Вдруг над изголовьем нависла тень, холод отпечатался на лице.
Сон толкает в явь, в настоящий день, где он жив, здоров и частично цел:
Силуэт фрактален за пеленой, соскользнули льдинки из глаз в кровать.
И она не верит себе самой, продолжая тело свое щипать,
Про себя читая молитву отче и перечисляя вновь всех святых.
Ни макет: фломастер, бумага, скотч, и ни призрак вовсе среди живых.
— Ты кричишь во сне. — Снился страшный сон. Смерть тебя держала в своих зубах,
Сплюнув крови сгусток на чернозем. Самый страшный сон, самый жуткий страх.
Он ее укроет в своих руках. Там живой огонь у него в груди.
Я люблю тебя! Так люблю тебя!!! Никогда так больше не уходи!
Ни по ком звонит колокол.

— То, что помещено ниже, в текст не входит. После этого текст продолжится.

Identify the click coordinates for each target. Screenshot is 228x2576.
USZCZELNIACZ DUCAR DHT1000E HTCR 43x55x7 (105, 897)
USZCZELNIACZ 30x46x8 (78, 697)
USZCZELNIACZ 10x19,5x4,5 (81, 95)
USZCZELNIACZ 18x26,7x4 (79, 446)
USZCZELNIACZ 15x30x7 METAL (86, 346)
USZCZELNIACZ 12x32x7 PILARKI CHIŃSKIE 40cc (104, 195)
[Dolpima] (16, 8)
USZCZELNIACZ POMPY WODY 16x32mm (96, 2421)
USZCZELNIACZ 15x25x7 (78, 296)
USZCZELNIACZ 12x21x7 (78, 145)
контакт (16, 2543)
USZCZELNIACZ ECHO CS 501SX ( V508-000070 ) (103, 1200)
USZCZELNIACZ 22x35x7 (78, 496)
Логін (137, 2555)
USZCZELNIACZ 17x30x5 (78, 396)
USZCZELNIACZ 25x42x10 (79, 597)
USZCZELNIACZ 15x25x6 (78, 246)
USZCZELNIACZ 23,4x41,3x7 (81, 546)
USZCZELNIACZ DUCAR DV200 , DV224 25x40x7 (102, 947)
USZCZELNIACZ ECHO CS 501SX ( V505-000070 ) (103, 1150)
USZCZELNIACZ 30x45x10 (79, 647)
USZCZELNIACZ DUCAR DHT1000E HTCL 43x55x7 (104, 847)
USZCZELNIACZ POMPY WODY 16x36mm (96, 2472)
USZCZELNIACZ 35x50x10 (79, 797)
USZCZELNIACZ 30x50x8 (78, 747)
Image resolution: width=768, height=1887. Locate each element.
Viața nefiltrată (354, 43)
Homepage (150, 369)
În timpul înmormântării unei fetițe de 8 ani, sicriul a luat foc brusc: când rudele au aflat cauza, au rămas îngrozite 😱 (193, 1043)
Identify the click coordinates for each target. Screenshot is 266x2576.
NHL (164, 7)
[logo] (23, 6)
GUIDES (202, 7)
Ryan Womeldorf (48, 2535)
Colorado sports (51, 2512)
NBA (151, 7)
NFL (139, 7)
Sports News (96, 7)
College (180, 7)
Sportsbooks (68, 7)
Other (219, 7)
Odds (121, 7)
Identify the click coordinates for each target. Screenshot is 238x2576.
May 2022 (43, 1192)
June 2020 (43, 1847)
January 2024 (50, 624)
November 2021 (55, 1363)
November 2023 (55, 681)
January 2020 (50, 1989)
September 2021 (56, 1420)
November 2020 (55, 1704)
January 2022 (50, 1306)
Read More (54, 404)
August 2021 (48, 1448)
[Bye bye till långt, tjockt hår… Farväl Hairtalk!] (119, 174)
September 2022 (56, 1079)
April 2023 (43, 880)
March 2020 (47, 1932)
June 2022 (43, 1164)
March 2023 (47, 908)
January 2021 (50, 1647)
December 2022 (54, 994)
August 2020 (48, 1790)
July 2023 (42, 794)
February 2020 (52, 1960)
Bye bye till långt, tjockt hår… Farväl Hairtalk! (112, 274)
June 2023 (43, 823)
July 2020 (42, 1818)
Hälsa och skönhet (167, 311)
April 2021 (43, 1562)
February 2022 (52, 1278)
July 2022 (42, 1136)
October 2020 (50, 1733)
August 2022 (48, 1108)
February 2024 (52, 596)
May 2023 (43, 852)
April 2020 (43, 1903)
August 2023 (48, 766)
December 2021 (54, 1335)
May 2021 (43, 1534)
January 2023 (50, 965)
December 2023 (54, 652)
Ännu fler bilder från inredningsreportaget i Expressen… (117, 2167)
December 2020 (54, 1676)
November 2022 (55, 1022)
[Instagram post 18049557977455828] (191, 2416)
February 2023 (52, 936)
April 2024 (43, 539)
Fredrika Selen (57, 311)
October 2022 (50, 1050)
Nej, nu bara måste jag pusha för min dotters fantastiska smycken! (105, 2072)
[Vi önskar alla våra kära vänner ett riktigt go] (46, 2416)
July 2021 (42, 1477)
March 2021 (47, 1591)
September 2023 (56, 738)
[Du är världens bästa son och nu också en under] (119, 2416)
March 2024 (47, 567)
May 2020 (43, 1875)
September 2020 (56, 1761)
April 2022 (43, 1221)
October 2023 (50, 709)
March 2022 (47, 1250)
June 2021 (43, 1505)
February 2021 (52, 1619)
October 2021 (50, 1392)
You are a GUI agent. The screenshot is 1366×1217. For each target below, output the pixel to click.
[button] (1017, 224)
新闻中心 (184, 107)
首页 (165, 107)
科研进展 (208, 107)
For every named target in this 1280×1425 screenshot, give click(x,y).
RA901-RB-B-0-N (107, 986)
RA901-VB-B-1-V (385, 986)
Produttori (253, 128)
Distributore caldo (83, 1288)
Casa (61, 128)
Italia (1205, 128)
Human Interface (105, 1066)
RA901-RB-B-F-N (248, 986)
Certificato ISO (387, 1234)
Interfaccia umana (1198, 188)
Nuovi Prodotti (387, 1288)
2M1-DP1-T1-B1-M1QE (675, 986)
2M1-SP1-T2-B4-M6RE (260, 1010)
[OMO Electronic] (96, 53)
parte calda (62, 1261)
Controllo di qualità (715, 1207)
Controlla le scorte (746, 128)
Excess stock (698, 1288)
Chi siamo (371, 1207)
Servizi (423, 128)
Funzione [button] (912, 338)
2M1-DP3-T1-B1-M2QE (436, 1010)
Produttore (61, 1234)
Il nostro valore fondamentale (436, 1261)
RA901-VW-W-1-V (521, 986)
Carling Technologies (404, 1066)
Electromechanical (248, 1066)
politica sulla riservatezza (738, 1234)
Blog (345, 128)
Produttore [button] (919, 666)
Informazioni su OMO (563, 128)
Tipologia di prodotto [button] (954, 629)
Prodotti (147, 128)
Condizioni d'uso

Просто так. Жизни линия вылетит из руки.
Чай с черникой, черемуха в волосах, придорожный цвет заплести в венки.
Пахнет мокрым сеном, танцует рожь от касаний ветра. Красив тандем.
И живешь вот так, налегке живешь. И опять покажется «насовсем».
Августовских яблок румянец ал. Алчно подол растянуть и ждать
— Даже в детстве столько не воровал! Мы теперь как Бони с тобой и Клайд!
И заливист, и мелодичен смех. Он разносится по чужим садам
И никто не ищет воришек тех. Им любой бы яблоки сам отдал.
И они под вечер пекут пирог, и комочки теста на волосах
Щедрый ломоть в блюдце. В стакане сок. — Пахнет мамой. Жаль, что в других мирах.
В парке карусель, на носу пломбир. В пруд кидают каменных лягушат.
И большой медведь покидает тир, в теплые объятья попасть спеша.
В пряди трав хрустальные заплелись ленты света, жарки и золоты.
В Акварель вслепую макают кисть и рисуют вместе свои мечты.
Половинка луны тихо спит в реке. Сонм машин поутих, бары расцвели.
Он бежит в переходе, несет в руке Голубику в стакане для Амели.
Поцелуи в подъездах, гитары звон и любви арифметика на стене,
Где слагаются вместе она и он, выходя в бесконечность без лишних не.
Бросить спичку жженую вновь на пол, в беспорядке волос ее дым исчез.
Опьянение — это не этанол. Это что-то большее. Больше чем…
Одеял разноцветные лоскуты сшить в одно и устроить природный пир.
Развести костер в полумгле ночной и поджарить вместе на нем зефир,
Навести какао, читать стихи, говорить в обнимку о том, о сем
С ней в соединении всех стихий и смотреть так, будто бы понял все.
И часов бессонных не сосчитать, что они у пирса с ней провели.
Под плащом туманным волнуют гладь силуэты темные — корабли.
— Помнишь, я хотел тебе рассказать про безумца, спрыгнувшего с моста?
Он любил одну, но не мог понять, почему любовь его нечиста.
Его плоть как камень надгробный был для души, что заживо погребли.
Он ее любил! Так ее любил! Но тащил в постель без конца других.
Он закончив с жизнью, ее начал. Потому для плоти он выбрал смерть.
Я как он, но трус. Мне тот ритуал не по силам. Рвет душа плоти сеть
Безуспешно, бескислородно. Fish так в агонии бьет своим хвостом.
— Ты не он! Зачем ты так говоришь? Он уходит молча. — Постой! Постой!